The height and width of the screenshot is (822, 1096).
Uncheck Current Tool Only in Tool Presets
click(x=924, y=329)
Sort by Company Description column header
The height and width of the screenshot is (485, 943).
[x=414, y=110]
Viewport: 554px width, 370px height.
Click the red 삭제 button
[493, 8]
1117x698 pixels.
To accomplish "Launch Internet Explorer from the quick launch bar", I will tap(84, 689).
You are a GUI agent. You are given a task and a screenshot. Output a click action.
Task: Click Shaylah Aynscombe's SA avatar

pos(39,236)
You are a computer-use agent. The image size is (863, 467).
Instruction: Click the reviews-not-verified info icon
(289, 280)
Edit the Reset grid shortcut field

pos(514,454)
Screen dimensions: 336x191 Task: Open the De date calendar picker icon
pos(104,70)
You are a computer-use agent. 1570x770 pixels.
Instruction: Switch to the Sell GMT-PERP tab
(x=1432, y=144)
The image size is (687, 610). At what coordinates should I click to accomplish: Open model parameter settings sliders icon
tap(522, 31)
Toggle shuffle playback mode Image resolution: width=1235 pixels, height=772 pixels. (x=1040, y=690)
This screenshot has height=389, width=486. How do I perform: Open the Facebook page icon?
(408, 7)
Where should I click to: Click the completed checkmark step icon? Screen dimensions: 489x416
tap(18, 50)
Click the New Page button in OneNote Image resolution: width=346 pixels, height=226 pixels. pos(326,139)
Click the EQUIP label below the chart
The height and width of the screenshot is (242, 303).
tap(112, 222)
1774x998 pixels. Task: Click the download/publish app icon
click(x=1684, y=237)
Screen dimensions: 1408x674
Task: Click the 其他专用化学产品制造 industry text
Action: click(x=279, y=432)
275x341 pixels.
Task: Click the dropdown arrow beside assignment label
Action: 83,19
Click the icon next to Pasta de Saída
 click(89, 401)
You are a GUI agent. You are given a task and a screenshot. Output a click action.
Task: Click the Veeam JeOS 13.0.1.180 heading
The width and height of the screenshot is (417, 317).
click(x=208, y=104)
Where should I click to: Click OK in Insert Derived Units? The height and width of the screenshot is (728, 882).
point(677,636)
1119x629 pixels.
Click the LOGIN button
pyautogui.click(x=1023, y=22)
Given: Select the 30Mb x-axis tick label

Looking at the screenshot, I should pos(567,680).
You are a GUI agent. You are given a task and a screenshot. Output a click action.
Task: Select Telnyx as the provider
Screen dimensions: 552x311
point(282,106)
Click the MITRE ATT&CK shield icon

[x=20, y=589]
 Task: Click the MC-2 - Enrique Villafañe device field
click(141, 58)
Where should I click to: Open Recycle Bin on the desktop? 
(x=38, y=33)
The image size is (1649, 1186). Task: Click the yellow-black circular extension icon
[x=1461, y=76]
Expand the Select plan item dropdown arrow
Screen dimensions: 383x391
= = =
INSTRUCTION: Please set out every line of the records above as a Markdown table with the columns Row and Line, numbering the lines in order and leaving out blank ones.

SOLVED PROBLEM:
| Row | Line |
|---|---|
| 1 | The height and width of the screenshot is (822, 1096). |
| 2 | Uncheck Current Tool Only in Tool Presets |
| 3 | click(x=924, y=329) |
| 4 | Sort by Company Description column header |
| 5 | The height and width of the screenshot is (485, 943). |
| 6 | [x=414, y=110] |
| 7 | Viewport: 554px width, 370px height. |
| 8 | Click the red 삭제 button |
| 9 | [493, 8] |
| 10 | 1117x698 pixels. |
| 11 | To accomplish "Launch Internet Explorer from the quick launch bar", I will tap(84, 689). |
| 12 | You are a GUI agent. You are given a task and a screenshot. Output a click action. |
| 13 | Task: Click Shaylah Aynscombe's SA avatar |
| 14 | pos(39,236) |
| 15 | You are a computer-use agent. The image size is (863, 467). |
| 16 | Instruction: Click the reviews-not-verified info icon |
| 17 | (289, 280) |
| 18 | Edit the Reset grid shortcut field |
| 19 | pos(514,454) |
| 20 | Screen dimensions: 336x191 Task: Open the De date calendar picker icon |
| 21 | pos(104,70) |
| 22 | You are a computer-use agent. 1570x770 pixels. |
| 23 | Instruction: Switch to the Sell GMT-PERP tab |
| 24 | (x=1432, y=144) |
| 25 | The image size is (687, 610). At what coordinates should I click to accomplish: Open model parameter settings sliders icon |
| 26 | tap(522, 31) |
| 27 | Toggle shuffle playback mode Image resolution: width=1235 pixels, height=772 pixels. (x=1040, y=690) |
| 28 | This screenshot has height=389, width=486. How do I perform: Open the Facebook page icon? |
| 29 | (408, 7) |
| 30 | Where should I click to: Click the completed checkmark step icon? Screen dimensions: 489x416 |
| 31 | tap(18, 50) |
| 32 | Click the New Page button in OneNote Image resolution: width=346 pixels, height=226 pixels. pos(326,139) |
| 33 | Click the EQUIP label below the chart |
| 34 | The height and width of the screenshot is (242, 303). |
| 35 | tap(112, 222) |
| 36 | 1774x998 pixels. Task: Click the download/publish app icon |
| 37 | click(x=1684, y=237) |
| 38 | Screen dimensions: 1408x674 |
| 39 | Task: Click the 其他专用化学产品制造 industry text |
| 40 | Action: click(x=279, y=432) |
| 41 | 275x341 pixels. |
| 42 | Task: Click the dropdown arrow beside assignment label |
| 43 | Action: 83,19 |
| 44 | Click the icon next to Pasta de Saída |
| 45 |  click(89, 401) |
| 46 | You are a GUI agent. You are given a task and a screenshot. Output a click action. |
| 47 | Task: Click the Veeam JeOS 13.0.1.180 heading |
| 48 | The width and height of the screenshot is (417, 317). |
| 49 | click(x=208, y=104) |
| 50 | Where should I click to: Click OK in Insert Derived Units? The height and width of the screenshot is (728, 882). |
| 51 | point(677,636) |
| 52 | 1119x629 pixels. |
| 53 | Click the LOGIN button |
| 54 | pyautogui.click(x=1023, y=22) |
| 55 | Given: Select the 30Mb x-axis tick label |
| 56 | Looking at the screenshot, I should pos(567,680). |
| 57 | You are a GUI agent. You are given a task and a screenshot. Output a click action. |
| 58 | Task: Select Telnyx as the provider |
| 59 | Screen dimensions: 552x311 |
| 60 | point(282,106) |
| 61 | Click the MITRE ATT&CK shield icon |
| 62 | [x=20, y=589] |
| 63 |  Task: Click the MC-2 - Enrique Villafañe device field |
| 64 | click(141, 58) |
| 65 | Where should I click to: Open Recycle Bin on the desktop?  |
| 66 | (x=38, y=33) |
| 67 | The image size is (1649, 1186). Task: Click the yellow-black circular extension icon |
| 68 | [x=1461, y=76] |
| 69 | Expand the Select plan item dropdown arrow |
| 70 | Screen dimensions: 383x391 |